5) Wenn man behindert ist, lernt man doch recht früh, dass zum Leben auch die Mühsal gehört. Das Christentum ist keine Wellnessreligion, auch wenn man in unseren Breiten bisweilen den Eindruck hat, dass die Christen ihre Religion eben doch in eine Wellnessreligion umwandeln möchten. "Wer mein Jünger sein will, nehme sein Kreuz auf sich und folge mir nach." Das ist keine Komfortzone,
keine Wellnessoase. Das Christentum ist anspruchsvoll. Wer das leugnet, raubt dem Christentum seinen innersten Kern und damit auch seine Anziehungskraft.
Ich habe früh gelernt, gegen den Strom zu schwimmen, mir ist schon früh ein etwas rauherer Wind entgegengeweht.

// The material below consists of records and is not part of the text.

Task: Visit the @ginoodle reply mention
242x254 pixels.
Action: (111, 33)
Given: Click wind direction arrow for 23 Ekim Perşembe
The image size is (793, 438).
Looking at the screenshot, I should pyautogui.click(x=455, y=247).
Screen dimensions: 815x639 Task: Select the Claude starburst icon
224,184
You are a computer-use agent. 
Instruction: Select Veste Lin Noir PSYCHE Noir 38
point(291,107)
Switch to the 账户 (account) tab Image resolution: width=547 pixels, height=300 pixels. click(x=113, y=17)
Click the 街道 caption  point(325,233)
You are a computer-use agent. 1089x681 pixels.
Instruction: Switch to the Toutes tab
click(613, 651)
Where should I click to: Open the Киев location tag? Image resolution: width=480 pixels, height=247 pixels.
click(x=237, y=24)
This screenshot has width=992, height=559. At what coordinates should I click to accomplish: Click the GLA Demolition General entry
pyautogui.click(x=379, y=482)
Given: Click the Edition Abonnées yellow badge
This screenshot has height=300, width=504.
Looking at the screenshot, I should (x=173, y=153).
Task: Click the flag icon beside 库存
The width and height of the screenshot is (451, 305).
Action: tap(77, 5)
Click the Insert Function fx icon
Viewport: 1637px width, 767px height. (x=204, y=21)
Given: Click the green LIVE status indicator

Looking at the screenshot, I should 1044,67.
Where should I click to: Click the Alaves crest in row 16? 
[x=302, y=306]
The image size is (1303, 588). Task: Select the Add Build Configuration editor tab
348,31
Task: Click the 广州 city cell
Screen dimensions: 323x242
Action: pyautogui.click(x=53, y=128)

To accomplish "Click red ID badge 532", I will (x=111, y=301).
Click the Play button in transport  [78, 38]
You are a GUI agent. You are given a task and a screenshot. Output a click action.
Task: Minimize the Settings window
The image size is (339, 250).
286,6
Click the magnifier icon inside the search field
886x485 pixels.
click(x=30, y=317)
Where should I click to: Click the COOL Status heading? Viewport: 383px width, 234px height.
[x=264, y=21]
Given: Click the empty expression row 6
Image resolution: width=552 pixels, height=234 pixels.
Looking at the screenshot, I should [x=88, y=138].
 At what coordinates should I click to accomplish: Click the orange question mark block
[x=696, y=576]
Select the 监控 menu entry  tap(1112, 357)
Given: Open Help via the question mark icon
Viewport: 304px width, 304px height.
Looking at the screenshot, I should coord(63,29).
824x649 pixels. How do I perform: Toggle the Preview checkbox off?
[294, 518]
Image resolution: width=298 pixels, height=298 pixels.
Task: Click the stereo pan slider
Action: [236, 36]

Das kommt mir heute, wo man als gläubiger Katholik ja auch oft gegen den Strom schwimmen muss, sehr zu gute. Wenn man sowieso oft schon der Außenseiter ist, macht es nichts mehr, wenn man dann auf dem Gebiet auch noch der Außenseiter ist.

Kürzlich habe ich auf facebook mal wieder den Spruch gelesen, dass es für Gott manchmal nur einen Weg gebe, um in das Herz eines Menschen zu gelangen, nämlich es zu brechen.

Objektiv kann ich den Spruch so nicht stehen lassen und als Historikerin finde ich ihn auch sehr makaber. Subjektiv jedoch kann ich nur sagen, für mein bisheriges Leben stimmt's.